# Renting as Interim during "Transition"



## Shotokan101 (Mar 29, 2019)

Hi again 

Now I have been having a think about some of the problems/issues we are having due to Brexit and the transition period getting shorted and shorted - this coupled with the Covid related restrictions on travel etc. have forced a rethink.....

If we were to move out during transition into a 6 months+ rental somewhere then this would obviously allow us more time to check out different parts of the island for suitability during the summer temperature peaks and also to search at leisure for a suitable long term property.

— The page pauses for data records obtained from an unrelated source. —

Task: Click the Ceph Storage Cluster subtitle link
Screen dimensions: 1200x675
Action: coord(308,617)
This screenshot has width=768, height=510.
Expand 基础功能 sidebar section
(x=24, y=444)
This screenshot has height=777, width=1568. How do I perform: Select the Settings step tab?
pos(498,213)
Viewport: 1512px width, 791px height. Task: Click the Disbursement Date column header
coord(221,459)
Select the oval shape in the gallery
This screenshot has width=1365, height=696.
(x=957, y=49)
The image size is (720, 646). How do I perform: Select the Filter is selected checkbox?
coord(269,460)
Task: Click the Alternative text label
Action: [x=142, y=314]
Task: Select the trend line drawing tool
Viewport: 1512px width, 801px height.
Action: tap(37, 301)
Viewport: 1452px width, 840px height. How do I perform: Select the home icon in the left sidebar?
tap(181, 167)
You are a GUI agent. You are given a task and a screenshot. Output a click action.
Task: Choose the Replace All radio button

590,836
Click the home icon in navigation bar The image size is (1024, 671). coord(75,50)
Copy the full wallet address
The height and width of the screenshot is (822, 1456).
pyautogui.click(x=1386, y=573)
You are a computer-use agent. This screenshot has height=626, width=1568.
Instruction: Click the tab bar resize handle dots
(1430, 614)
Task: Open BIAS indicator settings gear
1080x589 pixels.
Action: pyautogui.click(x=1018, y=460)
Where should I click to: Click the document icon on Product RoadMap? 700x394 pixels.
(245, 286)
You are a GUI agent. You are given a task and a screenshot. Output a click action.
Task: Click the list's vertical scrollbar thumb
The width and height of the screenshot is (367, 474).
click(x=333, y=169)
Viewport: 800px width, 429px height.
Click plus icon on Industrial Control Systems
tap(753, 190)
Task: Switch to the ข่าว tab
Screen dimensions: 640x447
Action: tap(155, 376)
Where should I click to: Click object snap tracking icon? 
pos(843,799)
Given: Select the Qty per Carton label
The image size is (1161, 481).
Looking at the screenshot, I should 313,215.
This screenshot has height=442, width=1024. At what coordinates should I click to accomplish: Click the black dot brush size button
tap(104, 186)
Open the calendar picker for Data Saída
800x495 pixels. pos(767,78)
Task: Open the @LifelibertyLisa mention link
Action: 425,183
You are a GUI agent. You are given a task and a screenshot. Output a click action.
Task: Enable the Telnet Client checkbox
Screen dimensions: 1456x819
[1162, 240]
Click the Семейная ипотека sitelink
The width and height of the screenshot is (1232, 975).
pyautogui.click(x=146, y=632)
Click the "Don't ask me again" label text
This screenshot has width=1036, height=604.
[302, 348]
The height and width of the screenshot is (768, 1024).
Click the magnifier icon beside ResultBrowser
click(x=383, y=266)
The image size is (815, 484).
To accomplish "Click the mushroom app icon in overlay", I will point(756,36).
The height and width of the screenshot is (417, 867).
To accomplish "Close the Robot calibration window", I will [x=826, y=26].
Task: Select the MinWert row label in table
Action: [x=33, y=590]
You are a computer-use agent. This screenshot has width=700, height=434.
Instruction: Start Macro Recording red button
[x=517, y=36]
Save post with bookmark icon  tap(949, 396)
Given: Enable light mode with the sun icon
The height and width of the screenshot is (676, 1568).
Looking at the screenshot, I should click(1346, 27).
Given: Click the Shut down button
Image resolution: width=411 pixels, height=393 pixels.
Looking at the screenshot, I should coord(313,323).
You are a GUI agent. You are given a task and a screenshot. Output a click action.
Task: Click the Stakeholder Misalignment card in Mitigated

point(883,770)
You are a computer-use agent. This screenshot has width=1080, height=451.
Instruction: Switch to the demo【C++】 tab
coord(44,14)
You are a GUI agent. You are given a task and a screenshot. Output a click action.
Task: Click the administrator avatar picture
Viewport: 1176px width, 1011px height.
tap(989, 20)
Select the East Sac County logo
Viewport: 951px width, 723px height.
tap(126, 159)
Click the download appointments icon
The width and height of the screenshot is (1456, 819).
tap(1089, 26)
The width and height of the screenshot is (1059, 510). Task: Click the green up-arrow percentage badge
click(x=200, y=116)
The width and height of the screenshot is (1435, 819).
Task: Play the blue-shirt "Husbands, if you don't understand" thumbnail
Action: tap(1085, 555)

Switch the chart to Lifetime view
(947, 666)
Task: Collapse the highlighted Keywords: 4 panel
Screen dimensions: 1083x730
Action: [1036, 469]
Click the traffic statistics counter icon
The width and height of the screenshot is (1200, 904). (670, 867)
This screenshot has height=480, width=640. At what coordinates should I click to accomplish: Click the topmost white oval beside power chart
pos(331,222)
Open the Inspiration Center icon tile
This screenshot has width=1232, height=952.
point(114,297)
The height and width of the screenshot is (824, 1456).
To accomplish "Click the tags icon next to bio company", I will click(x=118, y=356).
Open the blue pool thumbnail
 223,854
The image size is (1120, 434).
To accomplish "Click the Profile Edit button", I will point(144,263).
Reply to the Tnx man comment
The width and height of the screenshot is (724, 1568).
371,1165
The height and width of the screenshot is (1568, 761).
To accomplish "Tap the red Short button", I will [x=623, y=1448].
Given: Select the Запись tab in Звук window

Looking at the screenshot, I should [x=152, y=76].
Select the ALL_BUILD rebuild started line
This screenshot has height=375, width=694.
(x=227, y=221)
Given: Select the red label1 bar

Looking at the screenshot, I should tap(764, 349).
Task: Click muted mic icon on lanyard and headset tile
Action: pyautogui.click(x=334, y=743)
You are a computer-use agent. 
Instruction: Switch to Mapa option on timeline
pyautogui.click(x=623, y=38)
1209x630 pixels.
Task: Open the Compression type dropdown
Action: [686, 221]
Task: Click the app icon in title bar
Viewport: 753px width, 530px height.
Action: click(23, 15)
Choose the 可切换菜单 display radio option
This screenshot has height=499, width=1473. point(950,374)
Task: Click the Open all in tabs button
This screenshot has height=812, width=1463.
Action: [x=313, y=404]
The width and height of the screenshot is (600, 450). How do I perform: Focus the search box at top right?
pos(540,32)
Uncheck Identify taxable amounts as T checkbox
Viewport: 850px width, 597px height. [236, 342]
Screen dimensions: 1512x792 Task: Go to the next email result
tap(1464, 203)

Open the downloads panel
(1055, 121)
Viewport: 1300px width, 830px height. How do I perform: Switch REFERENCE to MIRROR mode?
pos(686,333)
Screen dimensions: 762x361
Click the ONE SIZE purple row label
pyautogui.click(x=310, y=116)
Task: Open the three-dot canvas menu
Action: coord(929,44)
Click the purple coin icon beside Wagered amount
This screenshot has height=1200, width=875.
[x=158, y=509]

Could we do this and apply for residency during transition - and beyond - and if so would this benefit us in any way with regard to "protecting" any of our current EU related rights - especially with respect to healthcare ? - not expecting this to negate the need for some kind of basic private health insurance.....

Also - are landlords/agents usually OK renting to pet owners ?

What do you think ?

Thanks

Jim


----------



## Shotokan101 (Mar 29, 2019)

Nobody?


----------



## JonandGaynor (Jun 8, 2009)

Unless you know the area you wish to move to it is always a wise decision to rent first and tour the island for places you like the best and once found rent again if necessary.
Regarding registering for residency (MEU1), i believe you have a max of 4 months to register but the sooner the better and definitely before 31st Dec!!! All immigration are concerned about is that you have a legitimate address here and will ask to see your rental or sales agreement.
Can't answer your question about pets in rental properties, some must allow as i know lots of people who rent and they all have pets so that will be between you and the property owner/agent.
Again can't help with health care as its still unknown how the UK Gov. are going to treat expats health cover at the end of the transition period so again registering your residency is a must by 31st Dec.


----------



## Shotokan101 (Mar 29, 2019)

Thanks - definitely can't do any harm I suppose

Jim


----------



## chelsea01 (Nov 24, 2019)

Hi all
i was hoping to move over to Cyprus in October this year.
Unfortunately our house sale fell through in April due to covid 19.
We have sold again but do not know a completion date.
Whilst i appreciate it will be more difficult to move after the end of the transition period.
Surely it wont be that hard?
I have spoken to a Cyprus immigration company and they have no information as to what the requirements will be starting 2021.
Be interested to know if anyone has any information on moving after this year.
Thanks.


----------



## nhowarth (Dec 6, 2017)

chelsea01 said:


> Be interested to know if anyone has any information on moving after this year.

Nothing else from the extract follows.